Dow -31 S&P -2.2 NASDAQ -11 - The reduction of US Q3 GDP (to +2.8% from +3.5) in the second reading of the figure was widely expected, but US stock markets remain under some pressure after the NY open nevertheless. Weakness in Asia led to a lower open for European equities, and it has been an uphill battle for stocks ever since. The November Consumer Confidence number was better than expected, with the data adding a positive note to an otherwise dreary session. Front-month crude is down at the bottom of its recent range yet again, trading just above $76. Gold, however, remains in positive territory, trading below recent highs around $1,166. Treasury prices are little changed ahead of the 5-year note auction.
- Commentators are dwelling on a report from S&P on global banks this morning. S&P analysts believe capital remains a negative to neutral factor for majority of global banks, and that every bank in Japan, US, Germany, Spain and Italy included in its list of 45 global lenders fails the 8% safety level under the agency's risk-adjusted capital (RAC) ratio; average estimated RAC ratio for large international banks was 6.7% as of June 2009. The S&P report believes the safest banks include HSBC, Dexia, ING, Nordea, Standard Chartered and Barclays, while Japanese banks scored the worst because of their reliance on hybrids and exposures to the stock market. US banks look healthy in terms of leverage, but look less sound when this is adjusted for risk. The FDIC was also out with its Q3 troubled bank list, noting that 552 institutions are on the list, the highest amount since 1993. The FDIC said the balance in its deposit insurance fund turned negative for the first time since 1992.
- Hewlett-Packard reported Q4 results that were firmly in line with consensus estimates and reaffirmed its 2010 outlook. Executives talked about the 3Com acquisition on the conference call, noting that the buy would help sustain growth in the critical Chinese market. Brocade beat earnings expectations slightly and reaffirmed its 2010 view, and spent the conference call reassuring analysts that the firm would be able to survive and thrive in the face of intensifying competition in the network space from HP's and Oracle's recent acquisitions. HPQ is down 2% or so while BRCD is down 8%.

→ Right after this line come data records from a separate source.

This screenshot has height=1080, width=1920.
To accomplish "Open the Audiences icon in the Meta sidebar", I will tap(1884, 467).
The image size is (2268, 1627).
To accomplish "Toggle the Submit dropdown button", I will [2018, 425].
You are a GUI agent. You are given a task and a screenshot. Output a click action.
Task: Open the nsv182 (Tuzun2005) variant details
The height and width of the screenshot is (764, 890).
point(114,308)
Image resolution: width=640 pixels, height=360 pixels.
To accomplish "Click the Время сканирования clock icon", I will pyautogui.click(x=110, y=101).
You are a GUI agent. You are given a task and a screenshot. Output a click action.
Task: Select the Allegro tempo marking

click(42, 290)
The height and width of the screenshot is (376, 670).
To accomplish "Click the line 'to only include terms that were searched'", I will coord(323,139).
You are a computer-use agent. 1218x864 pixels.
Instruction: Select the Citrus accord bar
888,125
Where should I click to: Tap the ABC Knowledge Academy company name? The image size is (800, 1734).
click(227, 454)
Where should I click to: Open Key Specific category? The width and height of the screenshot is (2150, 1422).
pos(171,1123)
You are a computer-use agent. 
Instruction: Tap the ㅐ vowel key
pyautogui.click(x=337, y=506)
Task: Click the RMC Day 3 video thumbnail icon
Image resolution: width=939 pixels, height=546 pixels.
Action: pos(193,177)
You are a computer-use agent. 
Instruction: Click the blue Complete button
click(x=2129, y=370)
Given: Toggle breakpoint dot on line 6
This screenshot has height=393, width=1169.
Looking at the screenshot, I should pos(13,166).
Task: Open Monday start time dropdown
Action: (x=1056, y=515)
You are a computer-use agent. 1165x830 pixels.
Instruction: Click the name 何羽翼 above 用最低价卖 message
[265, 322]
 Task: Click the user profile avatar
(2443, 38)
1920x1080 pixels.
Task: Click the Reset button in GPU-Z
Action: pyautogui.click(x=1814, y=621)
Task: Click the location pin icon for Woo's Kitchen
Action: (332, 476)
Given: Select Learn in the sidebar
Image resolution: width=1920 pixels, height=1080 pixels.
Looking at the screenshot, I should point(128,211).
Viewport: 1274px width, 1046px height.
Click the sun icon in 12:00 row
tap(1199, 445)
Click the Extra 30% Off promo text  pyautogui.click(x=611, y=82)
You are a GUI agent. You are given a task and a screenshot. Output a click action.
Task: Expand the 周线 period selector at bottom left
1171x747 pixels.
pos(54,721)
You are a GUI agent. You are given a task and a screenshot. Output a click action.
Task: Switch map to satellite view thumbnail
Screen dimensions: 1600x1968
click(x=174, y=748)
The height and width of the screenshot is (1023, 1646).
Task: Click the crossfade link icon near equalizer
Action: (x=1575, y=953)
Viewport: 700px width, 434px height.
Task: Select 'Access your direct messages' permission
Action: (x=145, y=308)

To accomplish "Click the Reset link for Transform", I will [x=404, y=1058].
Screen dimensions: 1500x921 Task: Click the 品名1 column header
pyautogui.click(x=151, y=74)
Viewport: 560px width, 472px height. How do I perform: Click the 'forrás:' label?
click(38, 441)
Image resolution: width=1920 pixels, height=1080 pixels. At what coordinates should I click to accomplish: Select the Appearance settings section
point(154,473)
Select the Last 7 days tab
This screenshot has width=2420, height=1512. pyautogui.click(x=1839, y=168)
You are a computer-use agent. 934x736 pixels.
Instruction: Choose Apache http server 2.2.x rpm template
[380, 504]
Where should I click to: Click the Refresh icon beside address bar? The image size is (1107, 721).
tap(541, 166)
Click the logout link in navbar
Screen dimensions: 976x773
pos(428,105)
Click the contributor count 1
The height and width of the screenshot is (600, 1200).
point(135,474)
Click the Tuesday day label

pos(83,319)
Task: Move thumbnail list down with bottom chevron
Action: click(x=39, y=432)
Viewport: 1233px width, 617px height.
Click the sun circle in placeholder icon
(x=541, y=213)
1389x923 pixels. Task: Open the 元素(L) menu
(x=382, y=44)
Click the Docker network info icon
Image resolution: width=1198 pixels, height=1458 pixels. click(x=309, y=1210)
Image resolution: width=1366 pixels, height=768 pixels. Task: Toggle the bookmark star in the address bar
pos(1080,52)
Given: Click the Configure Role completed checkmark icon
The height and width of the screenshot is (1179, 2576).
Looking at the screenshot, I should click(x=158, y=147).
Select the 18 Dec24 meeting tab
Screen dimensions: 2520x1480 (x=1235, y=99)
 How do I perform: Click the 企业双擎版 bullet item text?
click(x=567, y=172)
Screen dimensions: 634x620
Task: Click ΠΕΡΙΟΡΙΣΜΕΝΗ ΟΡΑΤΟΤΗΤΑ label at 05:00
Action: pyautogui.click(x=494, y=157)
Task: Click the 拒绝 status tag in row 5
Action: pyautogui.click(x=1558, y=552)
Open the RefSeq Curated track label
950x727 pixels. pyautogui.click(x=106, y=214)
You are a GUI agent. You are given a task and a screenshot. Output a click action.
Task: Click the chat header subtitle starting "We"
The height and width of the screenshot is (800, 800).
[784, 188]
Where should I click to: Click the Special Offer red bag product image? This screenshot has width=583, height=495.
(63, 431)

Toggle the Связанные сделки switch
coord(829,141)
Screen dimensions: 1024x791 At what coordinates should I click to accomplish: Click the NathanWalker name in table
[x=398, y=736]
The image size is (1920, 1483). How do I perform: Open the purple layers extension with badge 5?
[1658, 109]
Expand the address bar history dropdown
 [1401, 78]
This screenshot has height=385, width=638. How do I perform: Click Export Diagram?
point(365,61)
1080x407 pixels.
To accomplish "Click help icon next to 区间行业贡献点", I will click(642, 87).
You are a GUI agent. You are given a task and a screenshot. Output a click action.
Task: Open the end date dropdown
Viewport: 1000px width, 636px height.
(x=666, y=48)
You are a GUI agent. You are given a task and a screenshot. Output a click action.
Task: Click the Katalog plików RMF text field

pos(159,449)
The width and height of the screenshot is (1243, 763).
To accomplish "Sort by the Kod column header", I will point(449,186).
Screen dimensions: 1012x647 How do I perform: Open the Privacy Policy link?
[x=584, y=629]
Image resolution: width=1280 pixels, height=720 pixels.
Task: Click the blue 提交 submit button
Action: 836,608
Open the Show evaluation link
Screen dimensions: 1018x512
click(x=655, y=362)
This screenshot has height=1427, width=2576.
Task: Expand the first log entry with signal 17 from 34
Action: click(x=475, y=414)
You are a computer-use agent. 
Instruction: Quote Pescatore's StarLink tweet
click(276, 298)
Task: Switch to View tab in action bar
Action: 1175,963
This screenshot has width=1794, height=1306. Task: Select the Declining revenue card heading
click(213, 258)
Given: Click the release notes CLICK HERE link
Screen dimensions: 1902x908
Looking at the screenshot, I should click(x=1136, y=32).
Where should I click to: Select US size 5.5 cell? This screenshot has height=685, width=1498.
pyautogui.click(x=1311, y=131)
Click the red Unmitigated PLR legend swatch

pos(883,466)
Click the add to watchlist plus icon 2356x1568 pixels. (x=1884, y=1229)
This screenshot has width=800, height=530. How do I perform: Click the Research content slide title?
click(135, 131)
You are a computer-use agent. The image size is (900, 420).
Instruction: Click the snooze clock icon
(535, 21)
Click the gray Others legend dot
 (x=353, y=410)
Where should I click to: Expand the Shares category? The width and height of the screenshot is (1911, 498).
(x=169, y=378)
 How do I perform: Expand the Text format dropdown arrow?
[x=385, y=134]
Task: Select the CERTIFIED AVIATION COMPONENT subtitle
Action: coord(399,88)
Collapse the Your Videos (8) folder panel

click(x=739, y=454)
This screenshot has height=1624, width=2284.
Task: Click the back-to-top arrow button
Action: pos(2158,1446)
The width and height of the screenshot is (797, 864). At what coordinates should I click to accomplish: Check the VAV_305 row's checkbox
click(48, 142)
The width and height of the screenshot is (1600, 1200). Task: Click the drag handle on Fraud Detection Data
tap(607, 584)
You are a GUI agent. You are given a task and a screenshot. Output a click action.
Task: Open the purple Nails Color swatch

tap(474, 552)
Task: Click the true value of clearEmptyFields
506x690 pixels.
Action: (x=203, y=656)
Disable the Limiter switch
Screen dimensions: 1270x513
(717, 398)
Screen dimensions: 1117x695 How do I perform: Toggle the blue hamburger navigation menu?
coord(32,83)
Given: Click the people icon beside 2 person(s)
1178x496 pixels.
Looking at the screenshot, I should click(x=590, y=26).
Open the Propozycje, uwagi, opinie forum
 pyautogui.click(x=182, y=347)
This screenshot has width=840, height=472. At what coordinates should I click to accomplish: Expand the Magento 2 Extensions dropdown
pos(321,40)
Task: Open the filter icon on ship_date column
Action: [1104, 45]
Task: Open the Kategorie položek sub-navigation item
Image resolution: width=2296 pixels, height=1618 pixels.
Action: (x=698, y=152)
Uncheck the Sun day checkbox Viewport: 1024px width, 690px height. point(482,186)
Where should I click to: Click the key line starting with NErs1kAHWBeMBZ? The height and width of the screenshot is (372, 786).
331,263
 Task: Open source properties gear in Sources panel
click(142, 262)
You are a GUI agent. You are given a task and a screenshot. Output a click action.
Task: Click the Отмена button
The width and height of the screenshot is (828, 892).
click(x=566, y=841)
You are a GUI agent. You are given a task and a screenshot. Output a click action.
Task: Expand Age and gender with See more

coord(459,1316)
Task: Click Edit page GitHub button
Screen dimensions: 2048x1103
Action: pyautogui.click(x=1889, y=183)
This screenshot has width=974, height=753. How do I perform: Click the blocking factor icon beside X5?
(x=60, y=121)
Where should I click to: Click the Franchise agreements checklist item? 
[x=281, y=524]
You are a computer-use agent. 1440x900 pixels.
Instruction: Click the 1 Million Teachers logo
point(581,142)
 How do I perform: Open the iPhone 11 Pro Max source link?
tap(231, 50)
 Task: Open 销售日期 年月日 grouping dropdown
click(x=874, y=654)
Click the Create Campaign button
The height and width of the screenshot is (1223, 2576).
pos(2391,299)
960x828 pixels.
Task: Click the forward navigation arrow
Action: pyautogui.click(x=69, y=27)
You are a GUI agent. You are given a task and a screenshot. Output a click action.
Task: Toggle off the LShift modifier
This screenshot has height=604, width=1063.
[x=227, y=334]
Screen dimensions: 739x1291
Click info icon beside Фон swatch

- A broad selection of retailers has reported third quarter results since the close yesterday. In the apparel space, American Eagle managed to exceed much diminished bottom-line expectations, while shoe retailer DSW crushed expectations, reported very strong comp sales and guided higher for 2009. AEO is up 6% and DSW is up 5%. Losses at Barnes & Noble were in line with expectations, while Borders' loss was significantly steeper than estimates and revenue missed. BKS is -5% and BGP is -9%. Discounter Dollar Tree had strong earnings, while competitor Fred's was in line and cut its full-year view. DLTR is up nearly 5% while FRED is down 3%.
- In currency trading, different centers seemed to be operating on different agendas as the focus and price action varied throughout the day. The dollar was softer against the majors compared to levels just prior to the New York morning as better European data and BoE speak prompted some risk appetite ahead of the Preliminary GDP data from the US. However, the expected 2.8% annual rate in Q3 did reflect some cracks in the consumer spending component, reigniting some risk aversion. The USD and JPY maintained a firmer tone against the European and commodity-related pairs as the New York session progressed. The USD direction appeared to be driven by the European crosses as EUR/JPY cross became the market focus and the 200-day mvg avg at 132.25. EUR/USD was around 1.4940 in mid morning trade, while EUR/JPY tested 132.25. USD/JPY held above the pivotal support geared at 88.00.